ANALYSIS/OPINION:
Only in the NFL could a team be nearly halfway through the season before it bumps into a division rival. It’s like having to wait until the second year of “Breaking Bad” to see Tio ring his bell. So it goes in pro football, which likes to build its drama slowly — and, oh yes, make it harder for clubs to mail in games in the final weeks. (There are only 16 of them, after all.)
As the Washington Redskins gear up for Sunday’s annual grudge match against the New York Giants at the Meadowlands, it’s interesting to note that, at 3-3, they’re hardly the worst-off member of the NFC East. This represents significant progress, because in the past four seasons they have been the worst-off member of the NFC East.
But now, well, just about everybody in the division has serious issues. Take the Philadelphia Eagles. Since DeSean Jackson beat the Giants in 2010 with a last-play punt return for a touchdown, the Eagles are 12-15 (playoffs included). In recent days, embattled Andy Reid, feeling none of Philly’s brotherly love, has fired his defensive coordinator and given a lukewarm endorsement to his trick-or-treat quarterback, Michael Vick (13 turnovers, three game-winning drives).
It’s just not a pretty situation. I mean, they haven’t brought in a former bingo caller to help out with the coaching, but they’ve played six games this year, and they haven’t shown they’re much better anybody they’ve faced. (Largest margin of victory: two points.) With a bye this week and extra time to prepare for their next opponent, who’s to say they won’t get rookie QB Nick Foles ready to go?
In fact, from a distance, it looks like the Eagles have borrowed a page from the Dan Snyder Handbook. They spent heavily on free agents Nnamdi Asomugha and Jason Babin last season, swung a deal that brought another top defender, Dominique Rodgers-Cromartie, but have regressed — with Vick beginning to resemble a souped-up version of Mark Brunell.

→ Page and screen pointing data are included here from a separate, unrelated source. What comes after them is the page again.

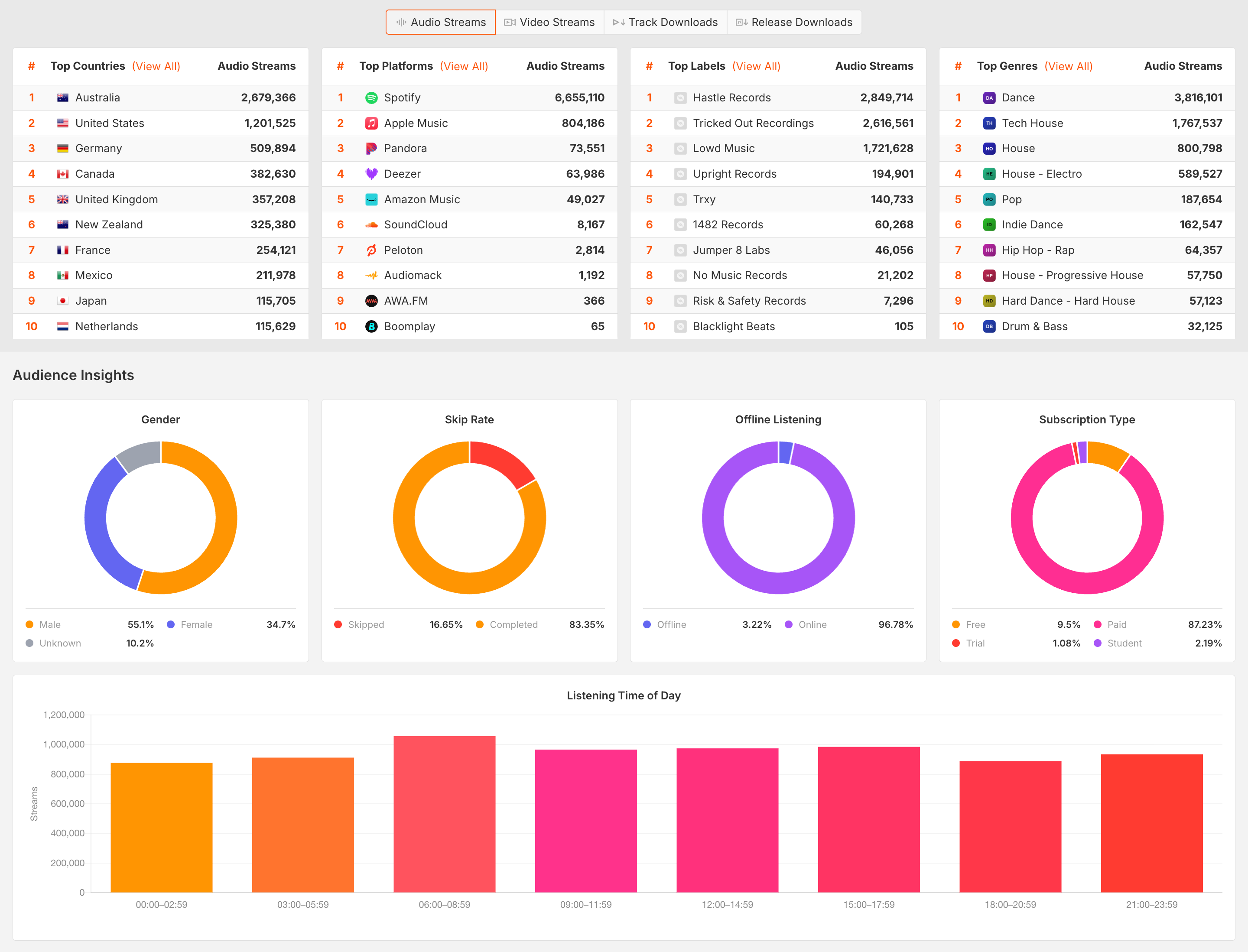
Task: Click the Hastle Records label icon
Action: 680,97
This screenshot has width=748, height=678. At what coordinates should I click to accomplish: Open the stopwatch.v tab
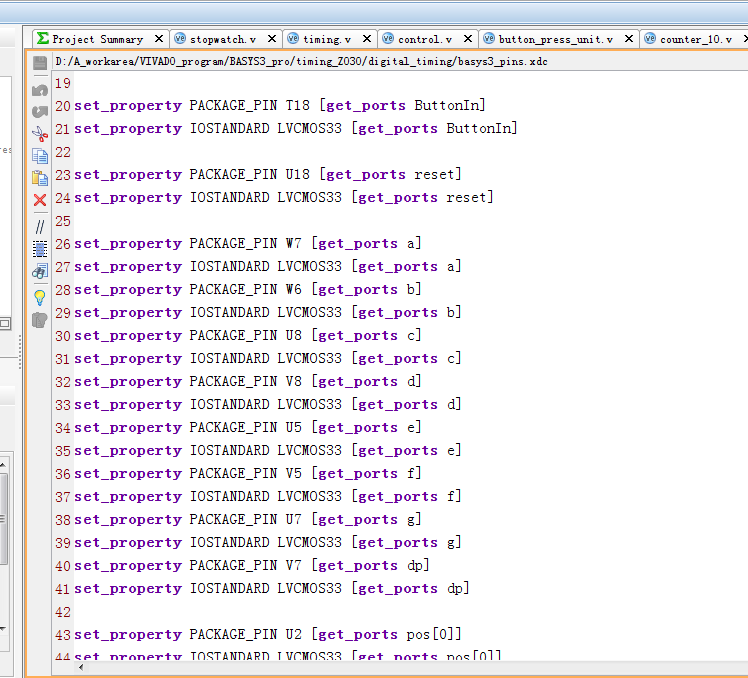pyautogui.click(x=222, y=39)
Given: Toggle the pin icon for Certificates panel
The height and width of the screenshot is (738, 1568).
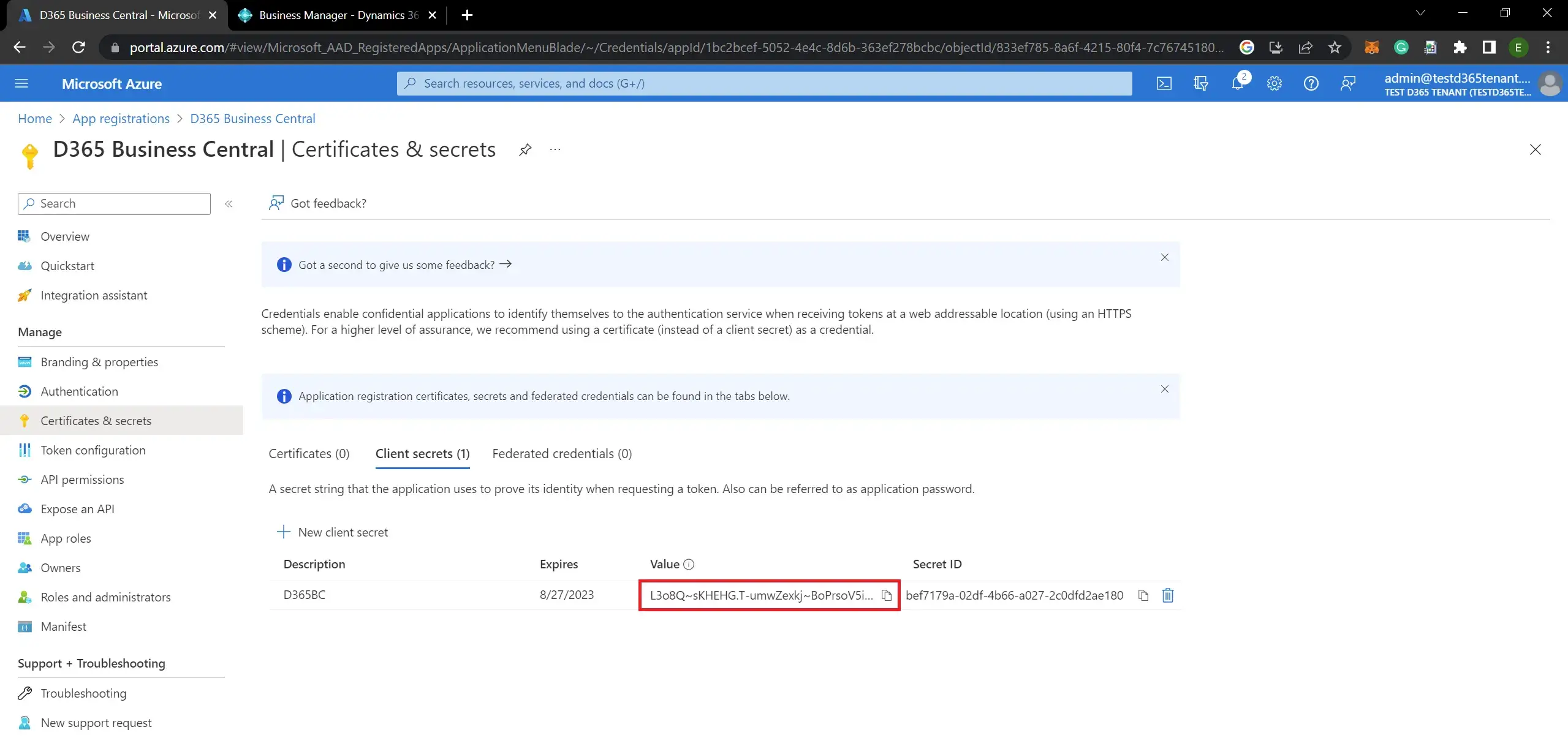Looking at the screenshot, I should (524, 150).
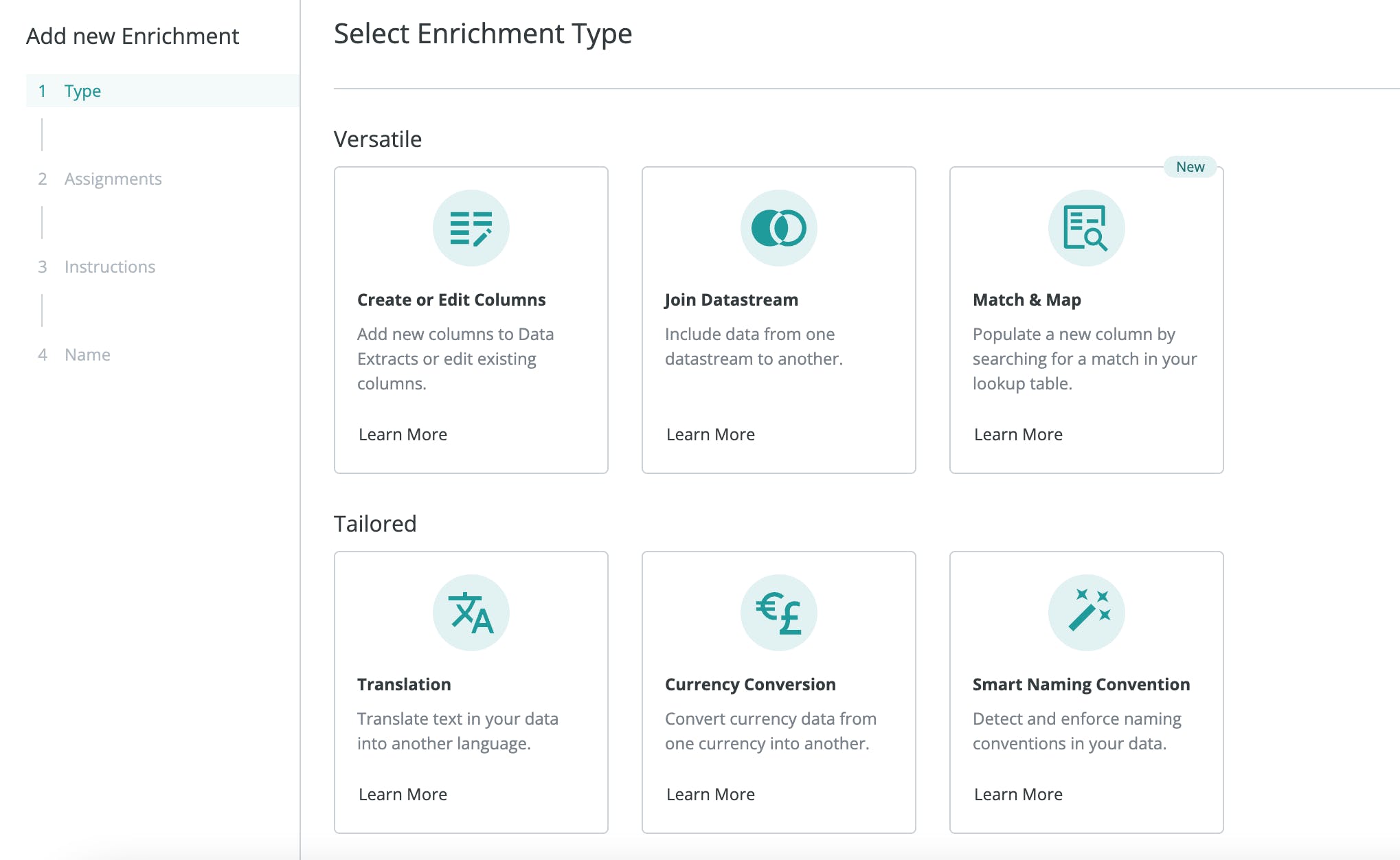The image size is (1400, 860).
Task: Click the Currency Conversion euro-pound icon
Action: pos(778,613)
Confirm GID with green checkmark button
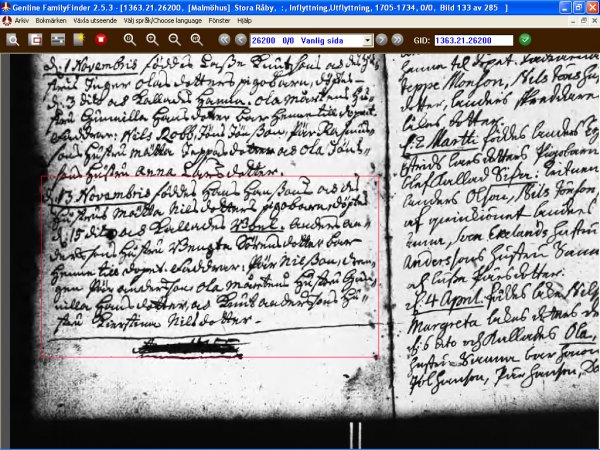The width and height of the screenshot is (600, 450). (525, 39)
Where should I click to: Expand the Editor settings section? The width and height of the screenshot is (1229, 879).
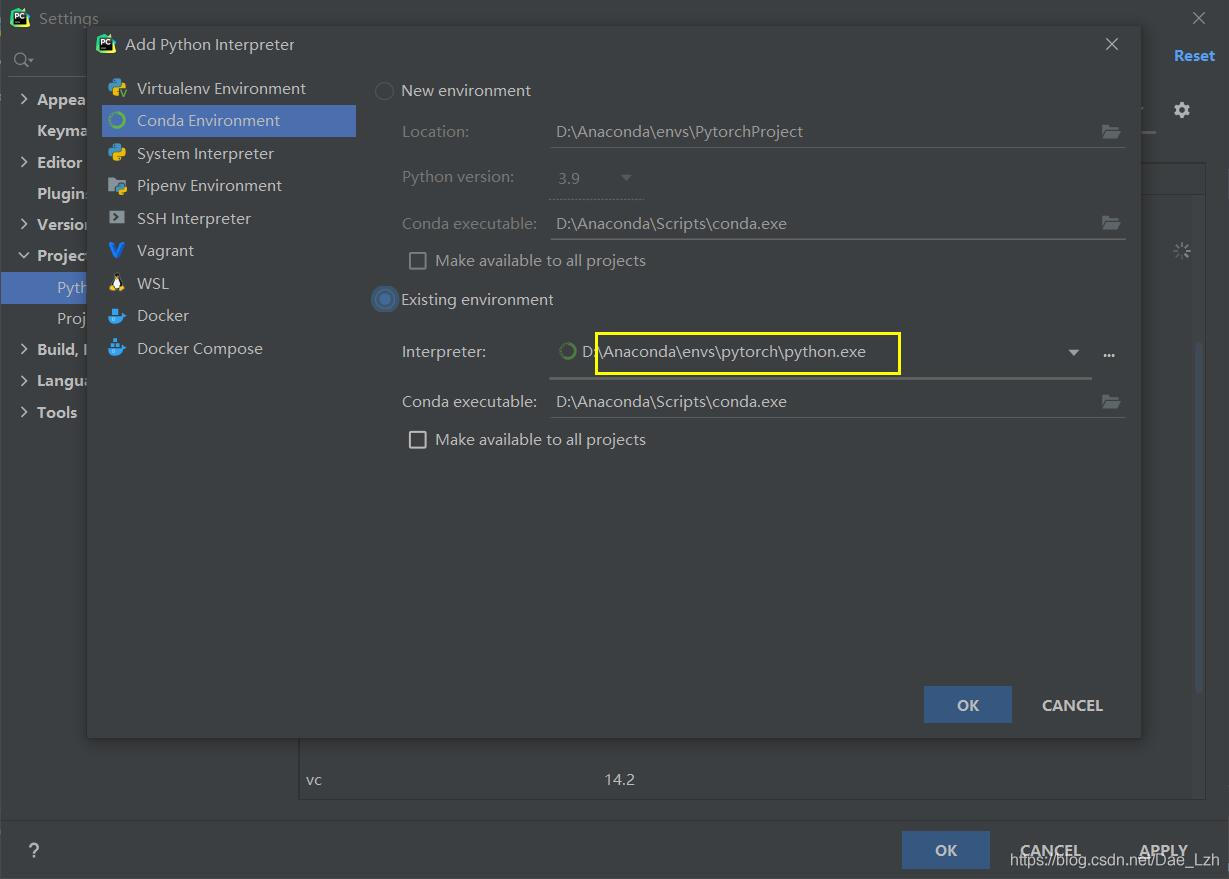(24, 162)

Then there are the Dallas Cowboys, the division’s drama queens. In the past three seasons, their record is 16-21. (Though they’re on national TV so much, you’d think it was 116-21.) Sunday at Baltimore, in their continuing effort to confound, they had the ball at the Ravens’ 34 with 26 seconds left and ran only one more play before pinning their hopes on a 51-yard field goal try. It drifted left, and they lost 31-29.
That, too, is very Redskinsesque. Indeed, just a month earlier in St. Louis, Mike Shanahan had let Billy Cundiff take a whack at a 62-yard field goal with 1:18 to go rather than leave Robert Griffin III to his own devices on fourth and 16. Cundiff, who had never made one longer than 56 yards in the NFL, came up well short, of course, and soon kicked himself out of a job.
But back to the Cowboys. They never cease to amaze in ways you don’t want to amaze. If Dez Bryant isn’t getting into Some Kind of Episode with his mother — “causing,” in the immortal words of one report, “her bra to tear” — then Tony Romo is completing 72.1 percent of his passes against the Chicago Bears, but still managing to throw five interceptions. (Making him the most accurate five-pick quarterback in the last half century, if you can figure out what that means.)
Against this backdrop, the Giants have been a veritable bastion of normalcy. Despite losing Super Bowl hero Mario Manningham and bull-rushing Brandon Jacobs to free agency, they’ve gotten off to an NFC East-leading 4-2 start and just left the mighty 49ers floating head-down in San Francisco Bay. (Translation: The Niners finished with as many points as Alex Smith did INTs — three.)
But even the Giants have concerns, the biggest being: They’re 0-2 in the division, and they don’t want to make life more difficult for themselves by dropping to 0-3, not with the meat of their schedule still ahead. So we can pretty much count on Eli Manning and Co. bringing their ’A’ game Sunday and, let’s face it, they haven’t always done that against the Redskins (who made them pay for it a year ago by sweeping them).
Anyway, that’s a quick look at the NFC East. Not exactly a formidable aggregation at this point, is it? Which leads to this conclusion: There are two ways to improve your lot in the NFL. One is to get better; the other is for your competition to get worse. The Redskins seem to be benefiting from a little of both. And this next game should give us an even clearer picture of where they stand.